**Input:**
◆ ◆ ◆ ◆ ◆ ◆ ◆

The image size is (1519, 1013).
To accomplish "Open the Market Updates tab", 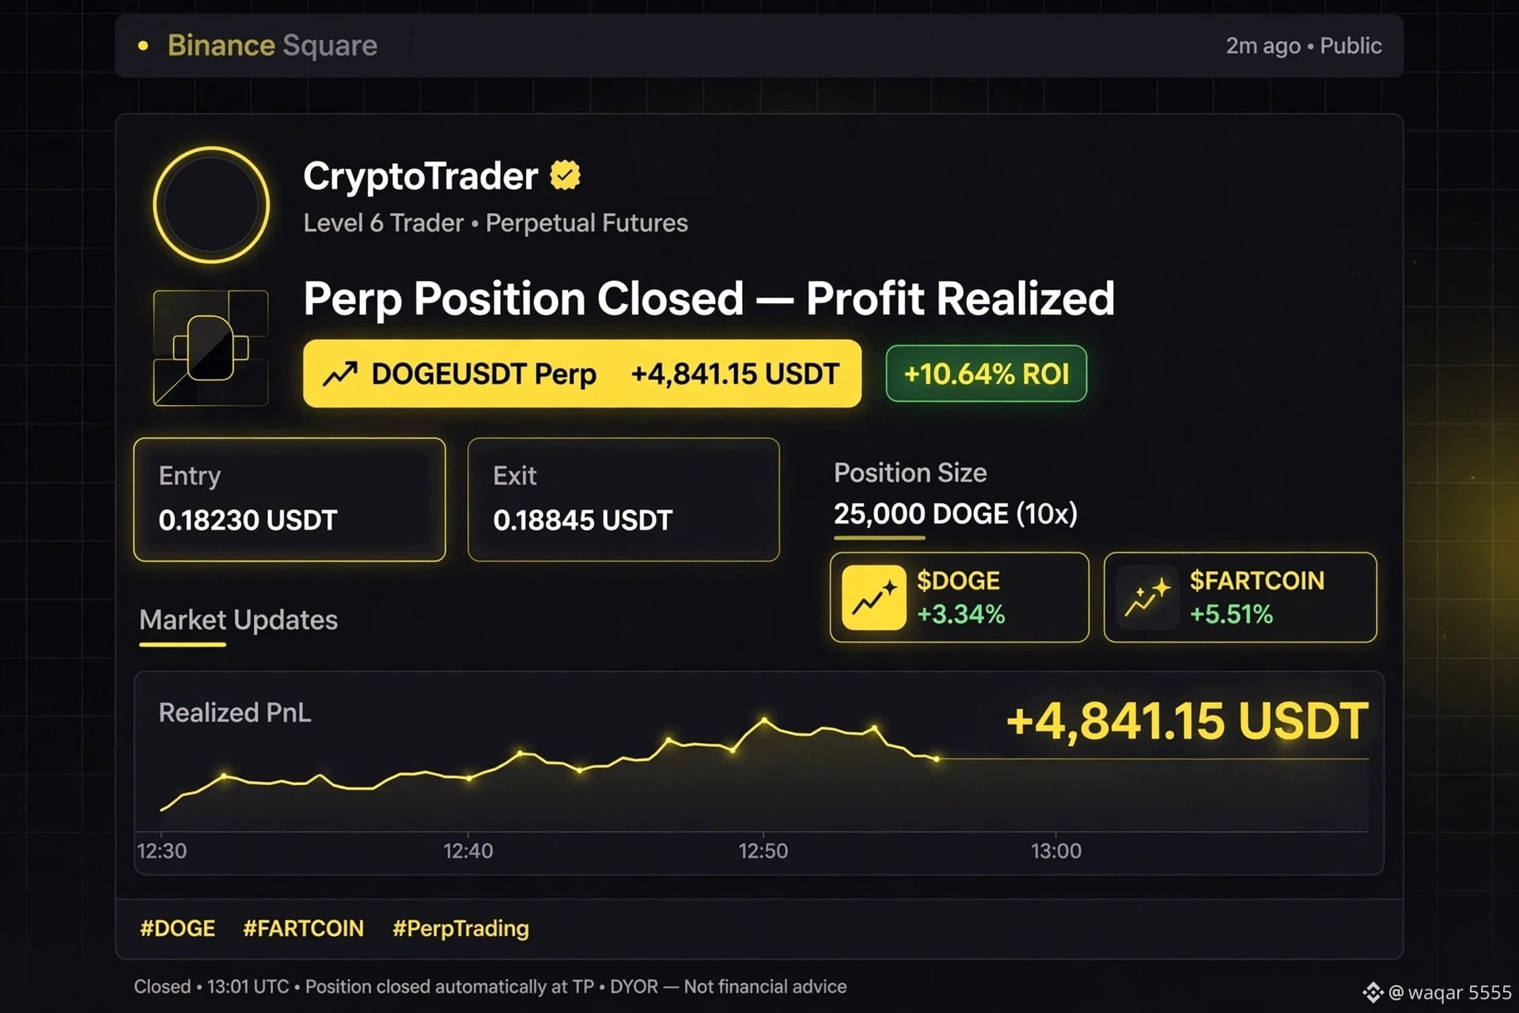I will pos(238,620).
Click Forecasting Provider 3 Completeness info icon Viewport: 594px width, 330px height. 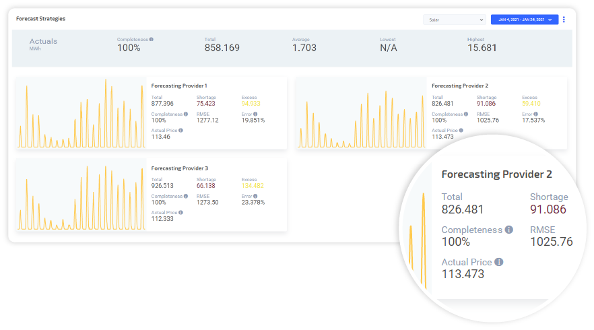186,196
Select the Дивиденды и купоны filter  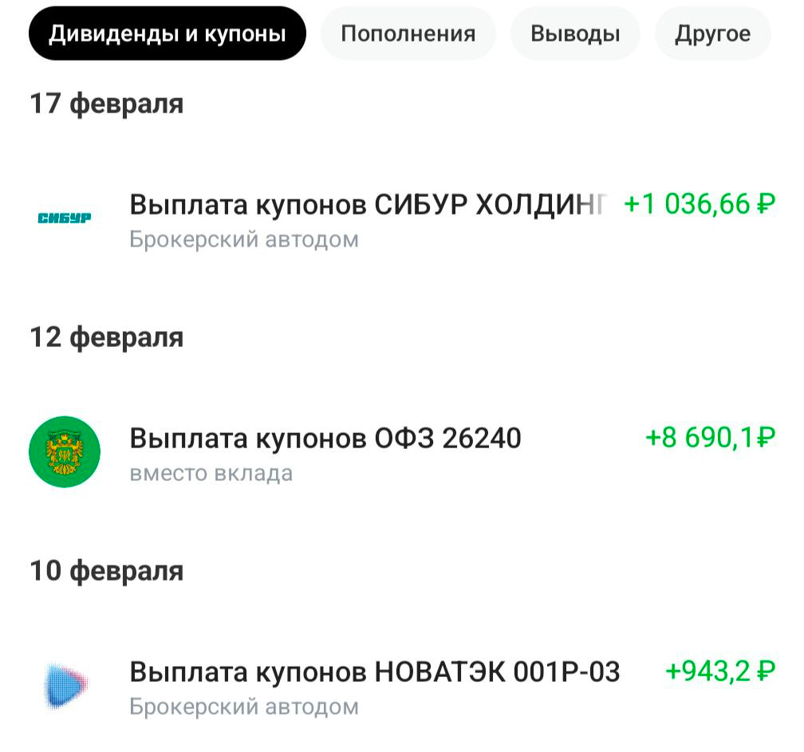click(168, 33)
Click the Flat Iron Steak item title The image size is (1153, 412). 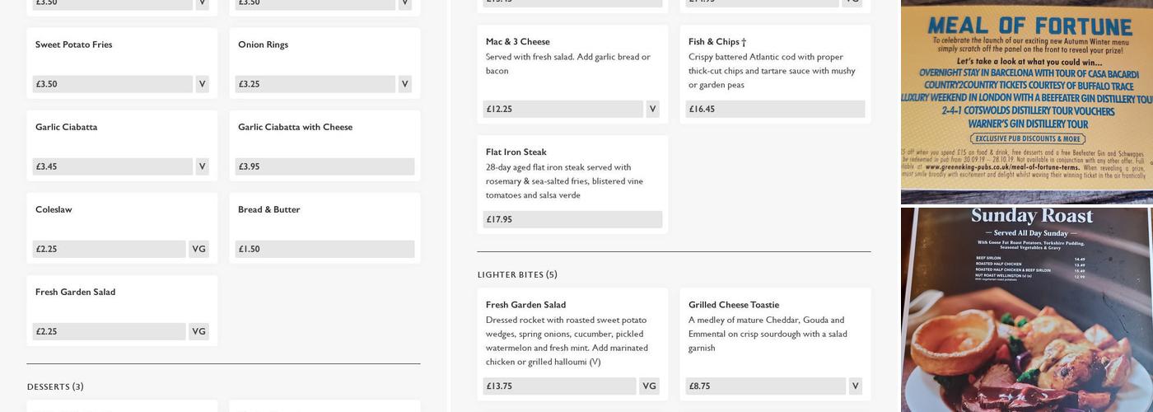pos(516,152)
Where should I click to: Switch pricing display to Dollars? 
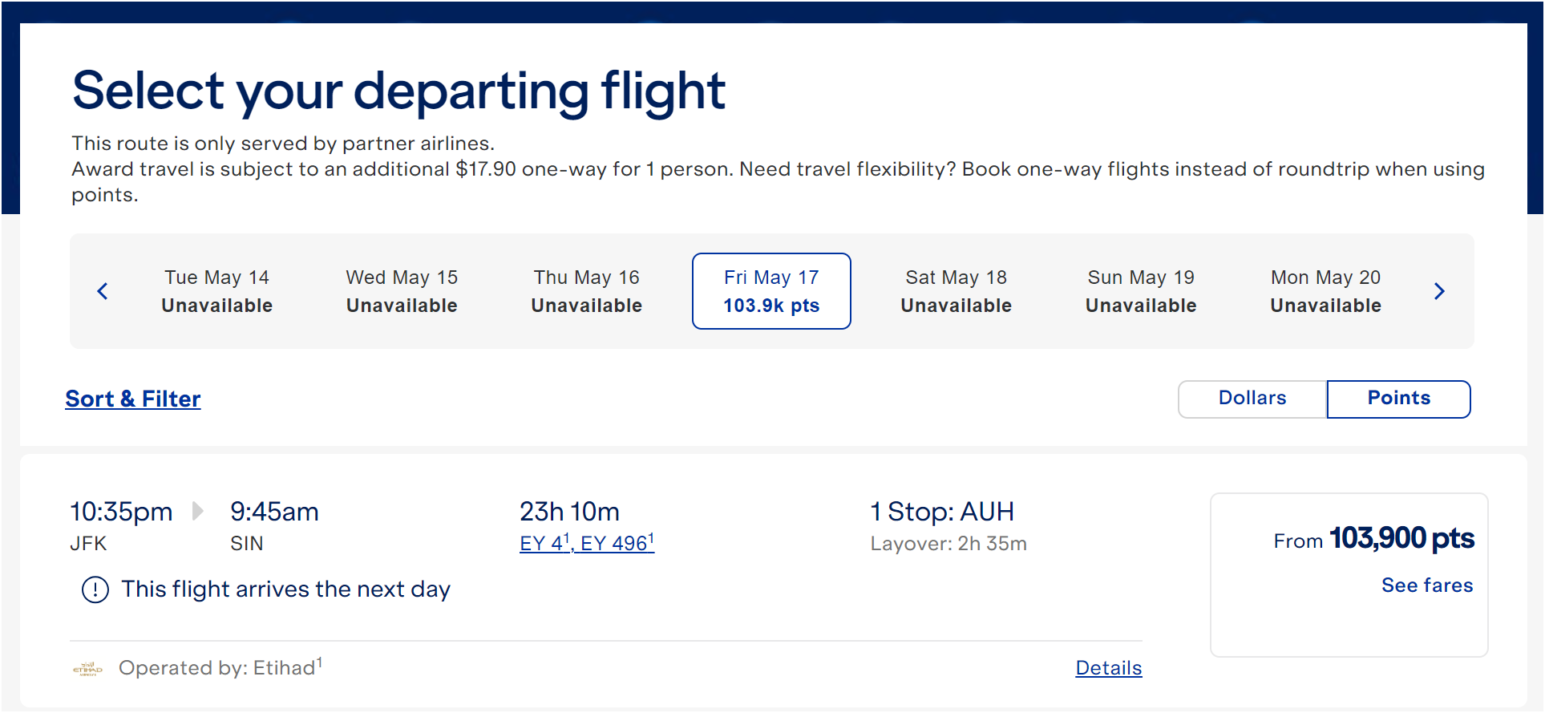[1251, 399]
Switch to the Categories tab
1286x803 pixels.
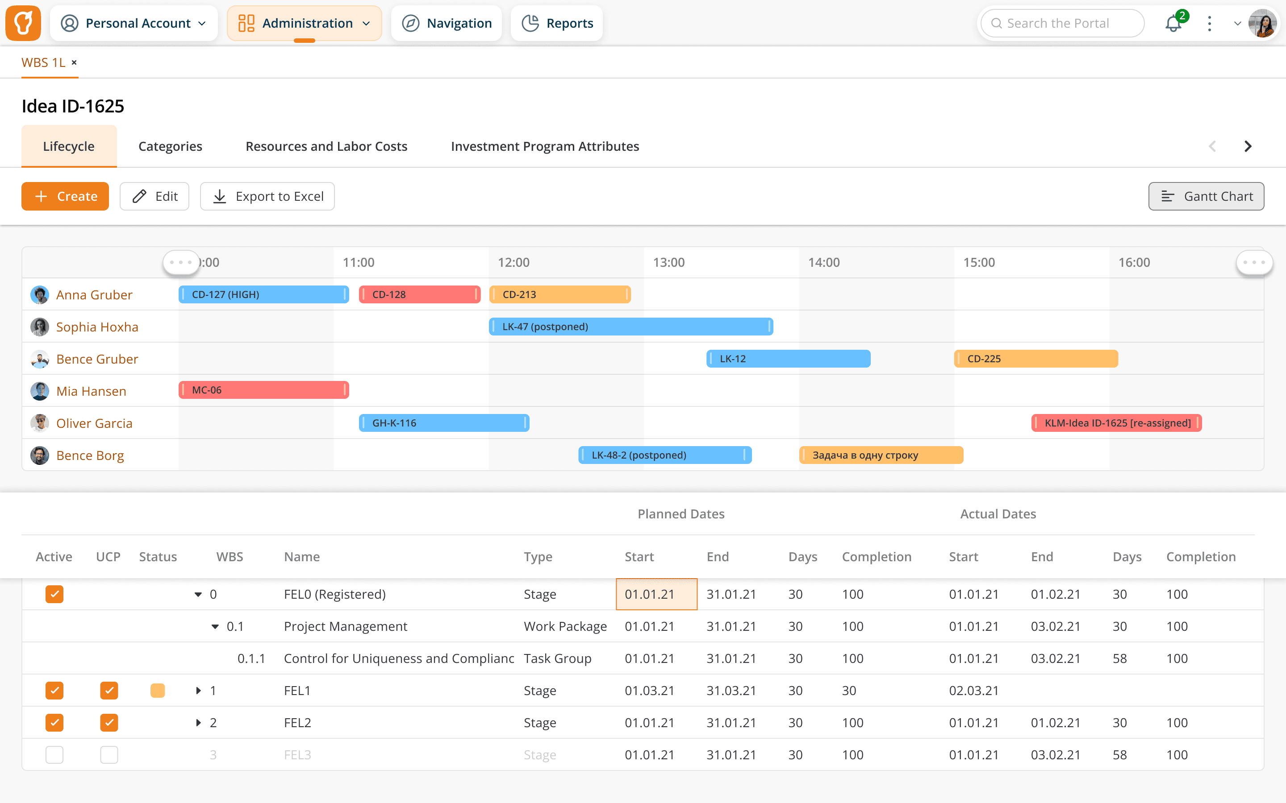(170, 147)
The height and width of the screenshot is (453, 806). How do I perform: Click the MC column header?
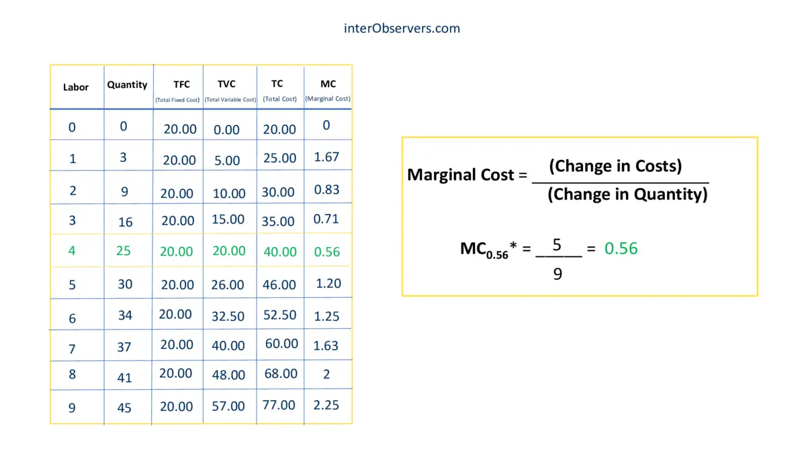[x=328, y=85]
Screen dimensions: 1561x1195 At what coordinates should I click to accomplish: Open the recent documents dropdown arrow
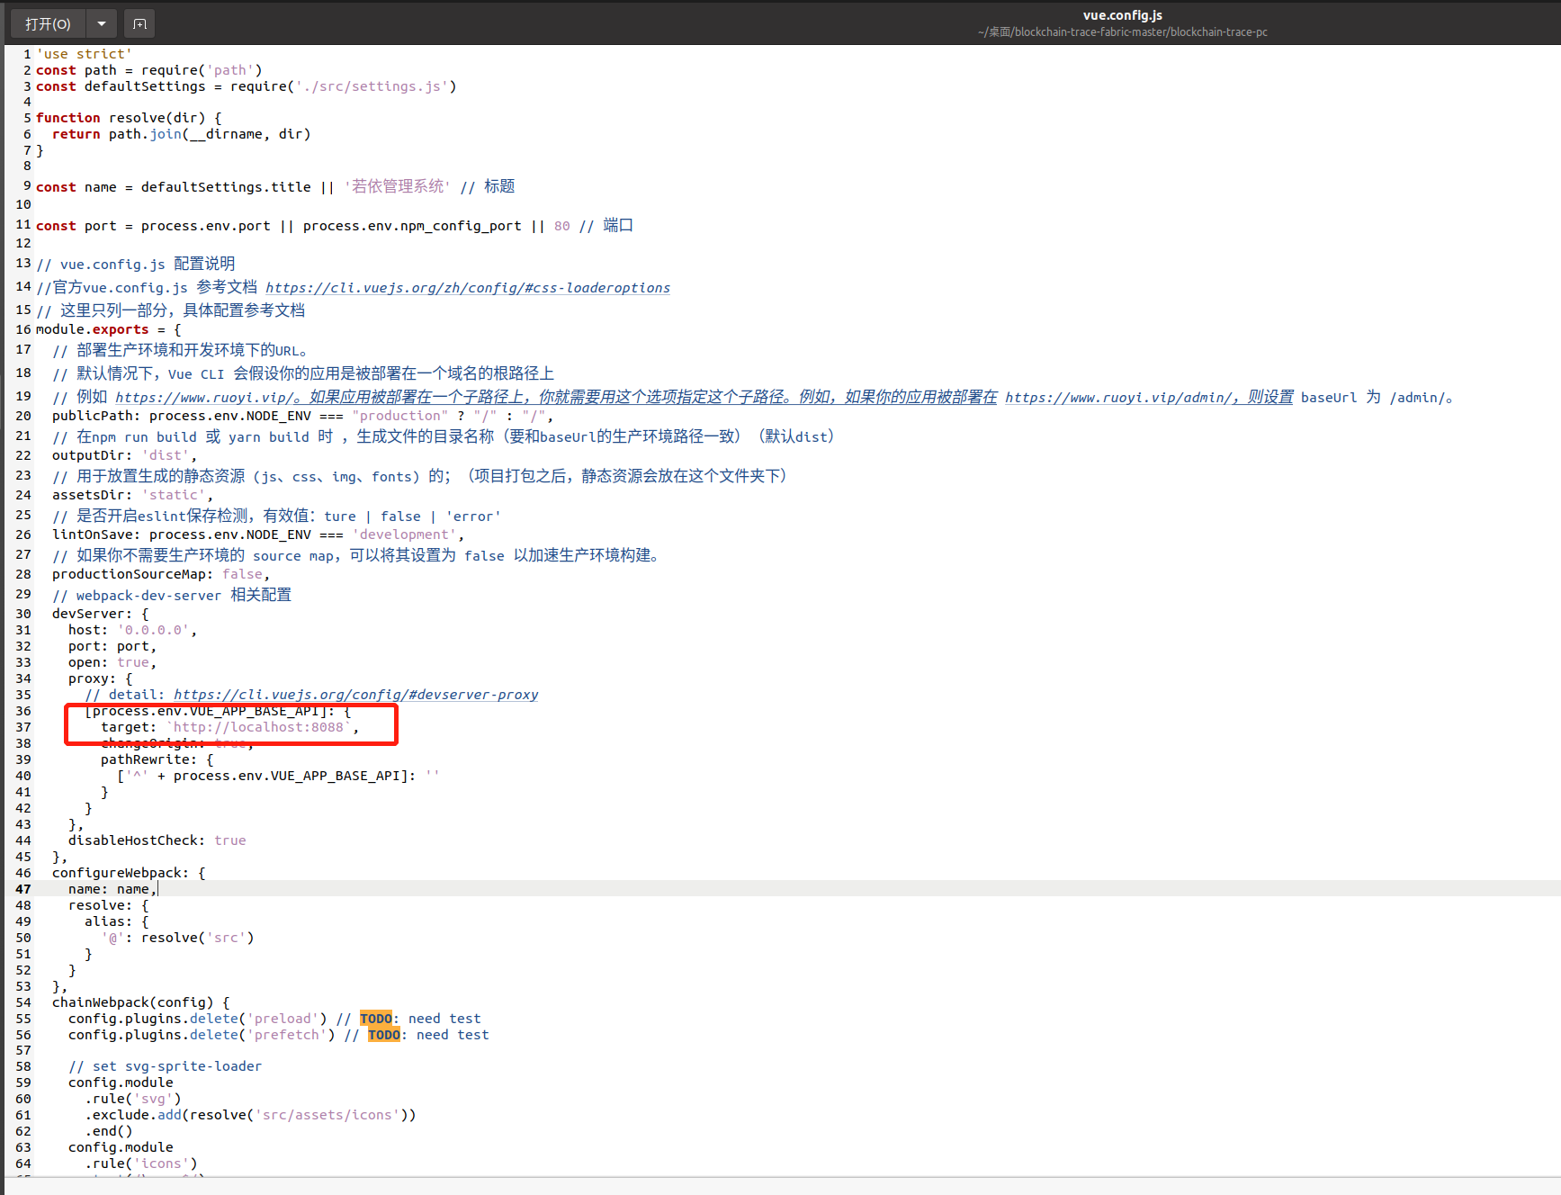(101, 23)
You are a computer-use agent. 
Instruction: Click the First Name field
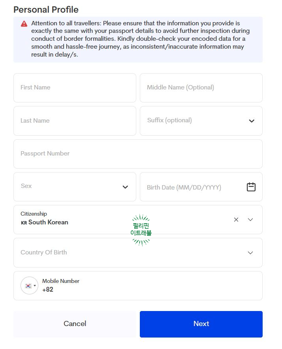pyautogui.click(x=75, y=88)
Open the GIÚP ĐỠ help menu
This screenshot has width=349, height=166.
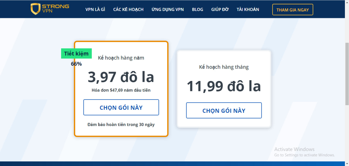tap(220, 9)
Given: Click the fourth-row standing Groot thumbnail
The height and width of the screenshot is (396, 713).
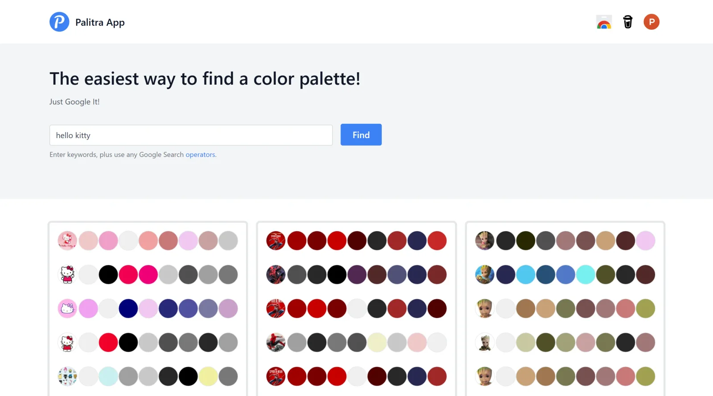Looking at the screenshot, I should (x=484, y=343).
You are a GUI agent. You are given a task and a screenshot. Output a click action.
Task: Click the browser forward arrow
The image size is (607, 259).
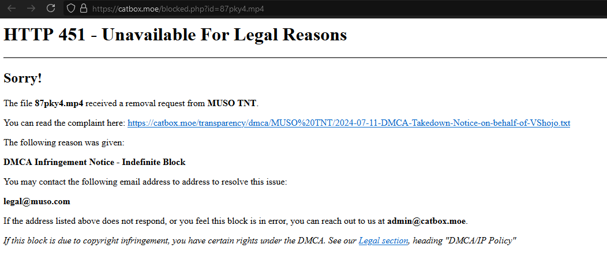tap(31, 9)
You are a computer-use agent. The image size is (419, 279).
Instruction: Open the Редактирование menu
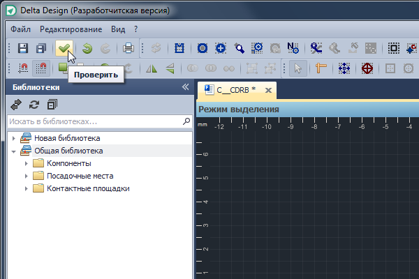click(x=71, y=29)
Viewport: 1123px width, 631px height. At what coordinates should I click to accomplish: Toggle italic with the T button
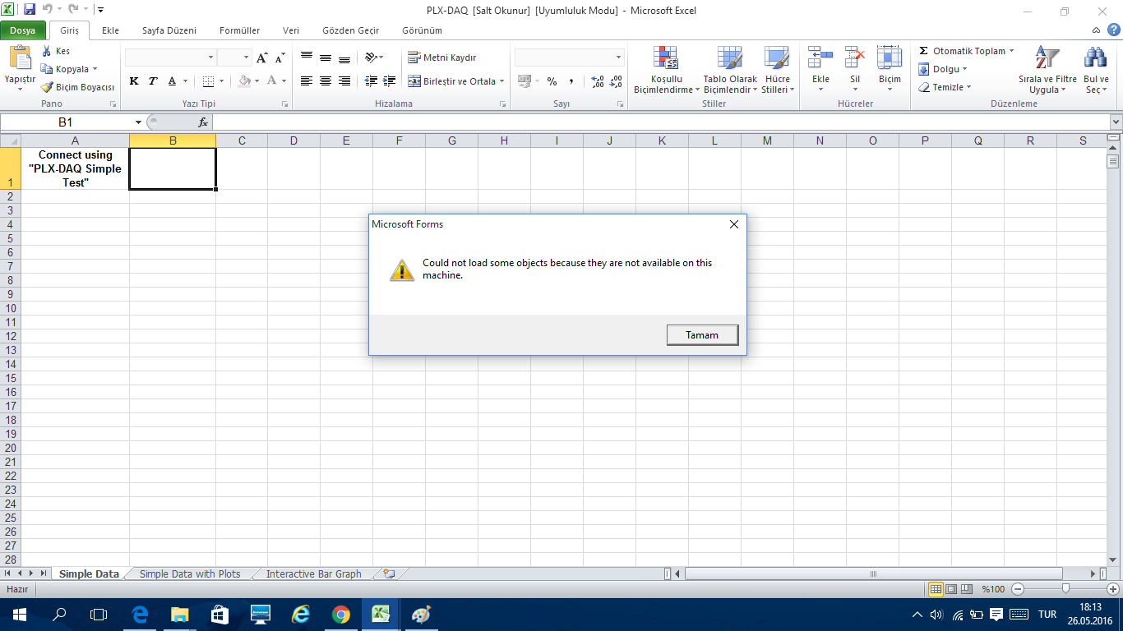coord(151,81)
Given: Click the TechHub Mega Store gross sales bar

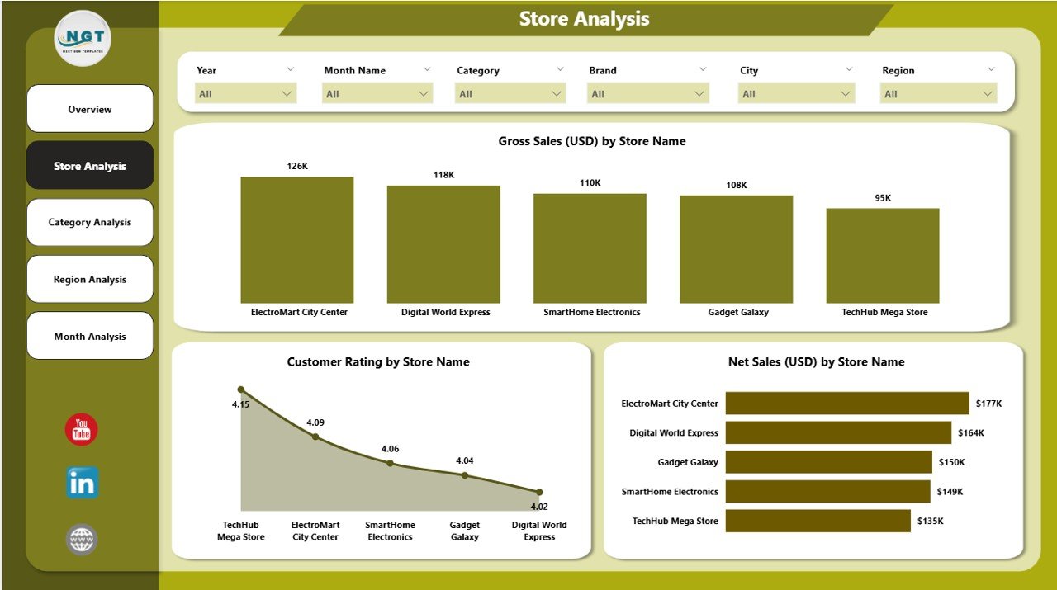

◆ ◆ ◆ ◆ ◆ ◆ ◆

**Given request:**
Rewrite the stretch from the line containing "Given: Click the fourth-row" through the end of the entries, changing "forward" to "back" and keeping everything else the same. Leave the pictures out of your answer.

**Solution:**
Given: Click the fourth-row standing Groot thumbnail
The height and width of the screenshot is (396, 713).
Looking at the screenshot, I should (x=484, y=343).
You are a GUI agent. You are given a task and a screenshot. Output a click action.
Task: Click the browser back arrow
The image size is (607, 259).
tap(31, 9)
You are a computer-use agent. The image size is (419, 279).
Instruction: Open the Редактирование menu
click(x=71, y=29)
Viewport: 1123px width, 631px height. At what coordinates should I click to accomplish: Toggle italic with the T button
coord(151,81)
Given: Click the TechHub Mega Store gross sales bar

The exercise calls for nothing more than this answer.